11 Flashcards
What is Prosocial Behaviour?
Prosocial behaviour: actions intended to benefit another.
Why may people engage in prosocial behaviour?
- Kin Selection
- Reciprocal Altruism
- Personal Distress (alleviate it) - Arousal Cost-Reward Model
- Social rewards
- Social responsibility norm
- Empathy
What is Kin selection?
- Preferential helping of genetic relatives to increase likelihood that genes held in common will survive
- e.g. People withstood more pain to gain money for a close relative than a distant
relative, friend, or charity
What is Reciprocal Altruism?
Helping others increases odds that they help you in return
- e.g. grooming in primates related to greater assistance in a fight.
- Monkeys that cooperatively gained food shared with each other and more
likely to help each other on subsequent tasks.
Arousal Cost-Reward Model?
Observers of a victim’s suffering will want to help in order to relieve their own personal distress
- Temporarily saddened individuals will use prosocial behaviours to enhance mood
- Most successful donation drives ones that elicit negative emotions in donors
- People more likely to help when arousal is high and when act of helping is not more unpleasant than distress itself
- E.g., Ps in a sad mood more likely to volunteer when costs were low and
benefits were high. - People engaging in prosocial behaviours experience enhanced positive
emotions
Social rewards of prosocial behaviour?
- Helping others for benefits like praise, positive attention, and tangible rewards
- Giving also done as a way to gain status and approval in some groups.
Social responsibility norm
- Norm that people should help those who need assistance
- Creates a sense of duty and obligation between people in society.
Empathy
- Identifying, feeling, and understanding what another person is experiencing
- Comprised of perspective taking and emphatic concern
Define Altruism, Egoism & The Empathy-Altruism Hypothesis
Proposition that when we empathise with the plight of another, we will want to help for purely altruistic reasons
- Altruism: Helping behaviour that is motivated by the desire to improve another’s welfare.
- Egoism: Helping behaviour that is motivated by the desire to increase one’s own welfare.
What was found between low empathy vs high empathy in helping someone who they would see/ not see again?

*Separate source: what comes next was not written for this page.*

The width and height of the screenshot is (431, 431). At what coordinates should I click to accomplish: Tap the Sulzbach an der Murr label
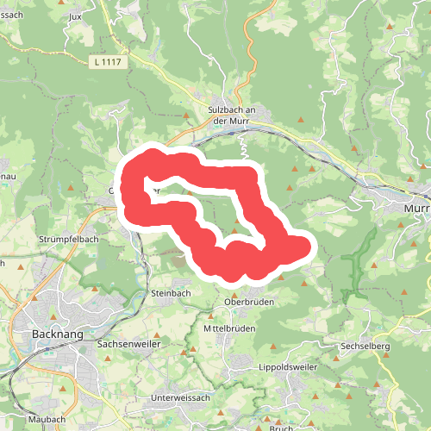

HIGH empathy condition: Equally likely to help regardless whether they would see the student again
LOW empathy condition: More likely to help when they would see the student again vs not
Self and Other focused motives
Self oriented volunteers remain active longer than other oriented motives.
- as they can endure the struggle (seeing sad patients for example) because they have a personal end goal
- Empathy can also have unintended negative side effects
- All prosocial behaviour may not solely depend on altruism, but not all may be motivated by egoism either.
Bystander effect
Effect where the presence of others inhibits helping
- Across studies, appears that 75% of people help when alone compared to about 53% when in presence of others.
- However, effect weaker in dangerous than non-dangerous situations.
- Effect also stronger in experimental studies, among female participants, and among strangers.
Why may people fail to act/help others?
- We may not act on good intentions at times because of distraction or time pressure
e.g. 63% of those with time stopped to help compared to 45% with just enough time, and 10% who were already late. - Pluralistic ignorance
- Diffusion of responsibility
Pluralistic ignorance
State in which people in a group mistakenly think that their own thoughts, feelings, or behaviours are different from others in the group
- E.g., 75% of lone participants left room to report smoke, compared to
only 38% in a room with 3 real participants and only 10% when present
with 2 passive actors. - Pluralistic ignorance can be prevented if people have insight into others’
initial expressions of concern. - E.g., 80% of Ps facing each other left to help worker outside compared to only 20% sitting back to back
- Diffusion of responsibility
Diffusion of responsibility
Belief that others will or should take responsibility for providing assistance to a person in need.